§ **Excerpt provided**

Climate API Managed Data Guide

This guide describes the current native FastAPI surface for Climate API and how it relates to the standards-facing pygeoapi publication layer.

The current public story is:

run and inspect ingestion operations with /ingestions
discover the configured extent with /extent
discover managed datasets with /datasets
discover published GeoZarr datasets with /stac/catalog.json
access raw Zarr data with /zarr/{dataset_id}
access standards-facing publication with /ogcapi/...

Internal artifacts still exist as a storage and provenance model, but they are not part of the public API contract.

Operational note:

/ingestions is the execution and admin-facing surface for ingestion runs
/datasets is the canonical managed-data surface for consumers

Main Public Endpoints

POST /ingestions
GET /ingestions
GET /ingestions/{ingestion_id}
GET /extent
GET /datasets
GET /datasets/{dataset_id}
GET /datasets/{dataset_id}/download
GET /stac
GET /stac/catalog.json
GET /stac/collections/{dataset_id}
GET /zarr/{dataset_id}
GET /zarr/{dataset_id}/{relative_path}
GET /sync/{dataset_id}/plan
POST /sync/{dataset_id}
GET /ogcapi/collections
GET /ogcapi/collections/{dataset_id}
GET /ogcapi/collections/{dataset_id}/coverage

1. Discover the configured extent

The configured extent is setup-time Climate API configuration. It is read-only at runtime and is identified by extent_id.

§ **Entries supplied**

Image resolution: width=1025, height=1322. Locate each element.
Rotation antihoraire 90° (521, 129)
---
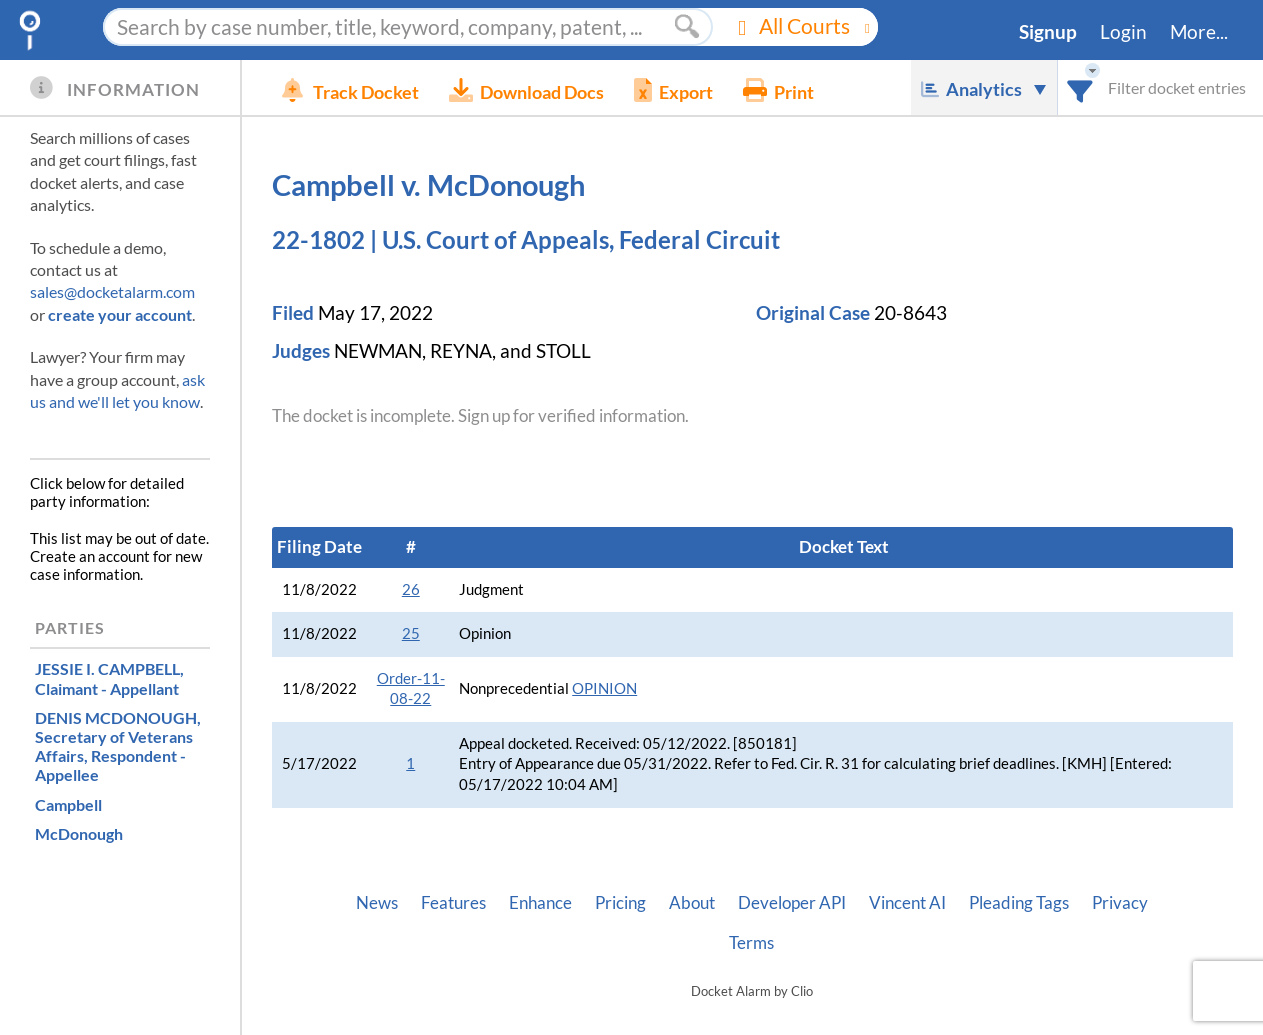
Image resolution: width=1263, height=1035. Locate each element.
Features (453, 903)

§ **The task**
Please list every path named in the Climate API guide's list that follows "The current public story is:".

§ **Reply to the task**
/ingestions
/extent
/datasets
/stac/catalog.json
/zarr/{dataset_id}
/ogcapi/...